The ASTi radio environment does not implement any specific bandwidth overload handling techniques since these very techniques could introduce undesirable side effects in normal operation. The core problem is that audio data is a true realtime problem, and any additional processing (or in this case a side process of load monitoring) can only take away from the main processing task of translating audio data into analog audio. Currently, ASTi systems are operating in complex environments that typically experience loads of hundreds of radio channels and many simultaneous transmission streams both in receive and transmit states to/from individual nodes.

Latency is of crucial concern with audio since beyond a certain value (which is somewhat subjective) any delay introduced into the signal path becomes noticeable and distracting up to a point where normal communication is almost impossible due to excessive bi-direction delays (any delay of the order of 120mS upwards is regarded as noticeable from a human physcoacoustic perspective). Therefore any additional process looking at bandwidth loading and applying some kind of post-processing process to reduce bandwidth of the transmitted audio data stream can only but introduce overhead.

(Note that the algorithm used, would have to by necessity attempt to reduce the bandwidth of the signal data portion of the transmitted signal in response to an identified bandwidth load condition seen on the network. This would require additional data being transmitted with the signal to allow receivers of this data to know what algorithm to apply to extract the data, which would have the opposite effect of adding additional load to the system).

The core problem of an overloaded network is that data packets can be dropped, arrive out of order or get corrupted. Unfortunately retransmission of such data does not fix the problem since the data is required in realtime. Unless of course we introduce extended data buffering, which has the undesired effect of adding unnecessary latency...

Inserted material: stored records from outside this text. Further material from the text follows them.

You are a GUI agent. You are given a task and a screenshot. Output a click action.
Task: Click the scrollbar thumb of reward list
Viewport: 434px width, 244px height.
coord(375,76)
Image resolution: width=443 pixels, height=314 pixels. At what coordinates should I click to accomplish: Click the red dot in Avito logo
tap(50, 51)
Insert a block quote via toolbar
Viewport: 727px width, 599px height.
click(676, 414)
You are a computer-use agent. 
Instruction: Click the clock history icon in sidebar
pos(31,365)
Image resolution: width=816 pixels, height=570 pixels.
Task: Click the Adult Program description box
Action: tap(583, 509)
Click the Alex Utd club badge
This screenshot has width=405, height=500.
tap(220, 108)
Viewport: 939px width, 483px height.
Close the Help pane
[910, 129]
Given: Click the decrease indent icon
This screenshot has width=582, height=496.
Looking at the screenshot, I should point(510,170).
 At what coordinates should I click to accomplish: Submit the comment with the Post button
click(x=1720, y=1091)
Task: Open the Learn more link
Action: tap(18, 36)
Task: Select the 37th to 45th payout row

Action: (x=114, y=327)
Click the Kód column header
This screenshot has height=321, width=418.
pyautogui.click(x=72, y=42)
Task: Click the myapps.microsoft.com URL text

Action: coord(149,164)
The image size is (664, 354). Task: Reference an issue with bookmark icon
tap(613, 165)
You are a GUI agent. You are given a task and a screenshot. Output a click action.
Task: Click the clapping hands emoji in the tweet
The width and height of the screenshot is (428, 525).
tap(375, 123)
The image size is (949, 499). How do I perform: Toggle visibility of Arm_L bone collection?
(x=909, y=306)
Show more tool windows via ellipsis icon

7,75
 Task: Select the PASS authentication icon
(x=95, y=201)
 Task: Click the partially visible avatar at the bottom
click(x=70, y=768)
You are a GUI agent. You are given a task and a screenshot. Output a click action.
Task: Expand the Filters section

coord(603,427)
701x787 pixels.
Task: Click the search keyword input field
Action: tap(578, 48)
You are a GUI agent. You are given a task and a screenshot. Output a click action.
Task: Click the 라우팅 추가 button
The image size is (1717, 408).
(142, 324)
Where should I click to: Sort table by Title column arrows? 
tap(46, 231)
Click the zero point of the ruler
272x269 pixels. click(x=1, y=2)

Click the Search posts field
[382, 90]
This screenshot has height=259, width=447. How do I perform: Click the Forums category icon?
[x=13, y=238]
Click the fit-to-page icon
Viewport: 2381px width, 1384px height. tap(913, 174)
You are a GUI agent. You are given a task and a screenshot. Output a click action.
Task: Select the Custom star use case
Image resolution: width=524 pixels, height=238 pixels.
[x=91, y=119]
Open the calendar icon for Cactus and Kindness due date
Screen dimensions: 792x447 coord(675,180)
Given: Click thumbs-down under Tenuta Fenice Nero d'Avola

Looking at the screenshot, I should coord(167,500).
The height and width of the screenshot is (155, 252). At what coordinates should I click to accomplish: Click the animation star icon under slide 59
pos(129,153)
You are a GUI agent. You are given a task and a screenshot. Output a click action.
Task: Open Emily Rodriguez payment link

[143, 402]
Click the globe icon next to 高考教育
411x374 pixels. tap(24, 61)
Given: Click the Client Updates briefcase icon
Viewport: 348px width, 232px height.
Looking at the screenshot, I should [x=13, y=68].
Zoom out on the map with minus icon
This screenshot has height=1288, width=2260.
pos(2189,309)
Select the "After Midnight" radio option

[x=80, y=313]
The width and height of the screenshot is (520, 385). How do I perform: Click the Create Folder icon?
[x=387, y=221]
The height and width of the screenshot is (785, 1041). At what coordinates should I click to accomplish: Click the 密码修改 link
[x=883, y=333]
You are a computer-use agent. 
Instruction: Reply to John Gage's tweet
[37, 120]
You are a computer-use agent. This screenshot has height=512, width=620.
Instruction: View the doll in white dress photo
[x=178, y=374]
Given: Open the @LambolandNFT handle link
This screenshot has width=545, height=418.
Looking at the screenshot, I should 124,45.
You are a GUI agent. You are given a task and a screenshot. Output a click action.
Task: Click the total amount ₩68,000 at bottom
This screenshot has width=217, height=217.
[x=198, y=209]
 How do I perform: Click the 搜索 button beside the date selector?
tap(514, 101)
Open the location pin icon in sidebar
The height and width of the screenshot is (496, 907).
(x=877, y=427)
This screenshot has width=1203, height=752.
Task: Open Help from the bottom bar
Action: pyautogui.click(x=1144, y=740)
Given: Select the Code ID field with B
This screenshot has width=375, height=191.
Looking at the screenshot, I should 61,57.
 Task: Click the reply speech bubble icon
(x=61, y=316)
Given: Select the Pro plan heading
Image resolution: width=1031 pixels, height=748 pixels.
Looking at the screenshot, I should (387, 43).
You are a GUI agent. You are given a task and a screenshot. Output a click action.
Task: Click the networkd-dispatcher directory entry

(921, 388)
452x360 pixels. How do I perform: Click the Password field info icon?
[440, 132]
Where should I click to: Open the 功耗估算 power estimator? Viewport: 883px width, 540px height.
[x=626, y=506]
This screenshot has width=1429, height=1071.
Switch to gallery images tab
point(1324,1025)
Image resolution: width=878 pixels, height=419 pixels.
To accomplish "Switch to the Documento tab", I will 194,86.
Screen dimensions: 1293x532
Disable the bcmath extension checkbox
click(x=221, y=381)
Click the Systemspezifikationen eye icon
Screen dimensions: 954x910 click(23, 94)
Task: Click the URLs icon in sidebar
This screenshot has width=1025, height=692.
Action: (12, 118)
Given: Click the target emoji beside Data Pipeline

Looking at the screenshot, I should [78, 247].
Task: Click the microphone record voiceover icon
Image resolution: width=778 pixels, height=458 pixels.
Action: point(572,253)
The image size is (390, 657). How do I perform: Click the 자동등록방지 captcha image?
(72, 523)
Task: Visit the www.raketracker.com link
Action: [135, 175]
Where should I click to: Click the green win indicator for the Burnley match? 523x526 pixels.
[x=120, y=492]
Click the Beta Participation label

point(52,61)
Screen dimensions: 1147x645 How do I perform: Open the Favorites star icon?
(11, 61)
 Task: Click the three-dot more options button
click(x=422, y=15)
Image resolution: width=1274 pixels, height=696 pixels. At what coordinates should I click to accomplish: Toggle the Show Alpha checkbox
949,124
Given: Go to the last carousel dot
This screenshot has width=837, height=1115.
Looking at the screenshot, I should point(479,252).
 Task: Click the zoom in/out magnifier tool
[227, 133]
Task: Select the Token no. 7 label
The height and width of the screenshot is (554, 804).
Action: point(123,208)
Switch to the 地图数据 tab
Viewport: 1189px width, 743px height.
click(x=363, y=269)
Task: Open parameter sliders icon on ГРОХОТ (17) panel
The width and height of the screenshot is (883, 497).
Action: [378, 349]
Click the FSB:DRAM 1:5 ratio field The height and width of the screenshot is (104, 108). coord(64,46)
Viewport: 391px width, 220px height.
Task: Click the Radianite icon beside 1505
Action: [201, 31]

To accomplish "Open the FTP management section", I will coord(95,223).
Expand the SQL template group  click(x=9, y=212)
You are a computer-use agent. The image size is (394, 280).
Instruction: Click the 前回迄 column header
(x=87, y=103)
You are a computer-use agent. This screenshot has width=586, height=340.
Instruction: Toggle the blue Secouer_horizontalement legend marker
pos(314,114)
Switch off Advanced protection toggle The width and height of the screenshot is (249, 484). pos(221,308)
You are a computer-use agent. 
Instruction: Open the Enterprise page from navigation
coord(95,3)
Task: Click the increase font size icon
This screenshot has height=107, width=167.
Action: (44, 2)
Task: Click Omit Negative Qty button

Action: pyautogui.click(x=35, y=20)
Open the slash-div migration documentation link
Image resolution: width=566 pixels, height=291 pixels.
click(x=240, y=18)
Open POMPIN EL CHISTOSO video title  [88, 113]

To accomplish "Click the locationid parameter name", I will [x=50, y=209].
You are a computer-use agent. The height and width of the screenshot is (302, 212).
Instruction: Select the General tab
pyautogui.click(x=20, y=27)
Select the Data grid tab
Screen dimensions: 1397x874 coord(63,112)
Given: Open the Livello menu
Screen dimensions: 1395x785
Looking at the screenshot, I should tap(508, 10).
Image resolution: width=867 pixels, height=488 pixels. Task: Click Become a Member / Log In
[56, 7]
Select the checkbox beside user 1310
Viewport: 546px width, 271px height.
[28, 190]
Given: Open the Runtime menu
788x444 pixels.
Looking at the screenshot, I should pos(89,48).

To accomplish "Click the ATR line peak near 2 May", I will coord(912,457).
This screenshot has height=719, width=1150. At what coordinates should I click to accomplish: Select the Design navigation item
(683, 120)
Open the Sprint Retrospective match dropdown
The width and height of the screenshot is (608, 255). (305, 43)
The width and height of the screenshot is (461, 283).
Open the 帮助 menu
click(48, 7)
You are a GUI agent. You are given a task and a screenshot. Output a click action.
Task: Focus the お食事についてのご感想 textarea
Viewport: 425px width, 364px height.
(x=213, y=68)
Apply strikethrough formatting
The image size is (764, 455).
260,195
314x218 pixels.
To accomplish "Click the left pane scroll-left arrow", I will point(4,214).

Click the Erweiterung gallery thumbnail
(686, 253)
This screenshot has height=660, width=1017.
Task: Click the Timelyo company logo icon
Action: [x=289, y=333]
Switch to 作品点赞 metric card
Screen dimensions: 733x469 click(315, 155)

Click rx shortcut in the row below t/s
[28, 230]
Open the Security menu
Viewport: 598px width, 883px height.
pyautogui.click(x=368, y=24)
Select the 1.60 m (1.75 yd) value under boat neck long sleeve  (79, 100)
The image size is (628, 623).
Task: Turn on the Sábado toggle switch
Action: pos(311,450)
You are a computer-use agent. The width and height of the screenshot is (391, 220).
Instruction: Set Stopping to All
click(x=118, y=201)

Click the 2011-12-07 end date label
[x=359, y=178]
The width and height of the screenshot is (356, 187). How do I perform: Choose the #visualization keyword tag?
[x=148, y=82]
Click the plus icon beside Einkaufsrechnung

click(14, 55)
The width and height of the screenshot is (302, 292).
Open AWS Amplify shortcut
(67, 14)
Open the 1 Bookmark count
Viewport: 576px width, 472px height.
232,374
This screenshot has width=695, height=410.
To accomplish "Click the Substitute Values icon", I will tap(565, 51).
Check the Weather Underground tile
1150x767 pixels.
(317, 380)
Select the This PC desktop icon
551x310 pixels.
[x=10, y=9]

Underneath all of this discussion is the unwritten assumption that we have a perfect environment that is supporting the infrastructure used to transfer the data around. This of course is not the case. The RTI software that HLA requires is certainly not oriented toward realtime-streaming data, and as such we do have an artificial limit of approximately 16 audio streams through the RTI for any particular node. This is far reduced from the DIS limit of around 64 active streams that our systems in DIS mode can handle. (Please note I am referring to active audio streams that are being transmitted or received - there may of course be many more audio data streams on the network that are being 'ignored' since they do not match in frequency, or mode, or are out of range, etc). ASTi does have an approach to avoid the RTI bottleneck - this being known as backchanneling data. We can define certain data types to not use the RTI and simply pass them directly onto the network in a similar fashion to DIS. This has the disadvantage of the data being non-HLA but does have the advantage in that the number of audio streams then jumps up to that of a pure DIS system. The most logical application of this technique is to define the signal audio data to use backchannel networking, whilst maintaining the transmitter and receiver data as HLA. Since the signal data is the high consumer of RTI capability (due to numerous and near continuous stream of packets with audio data) it makes most sense to avoid the RTI. It is also worth noting that very few (if any) other systems have any interest in subscribing to the audio data, other than other radios, which assuming they are also supplied by ASTi will therefore be compatible.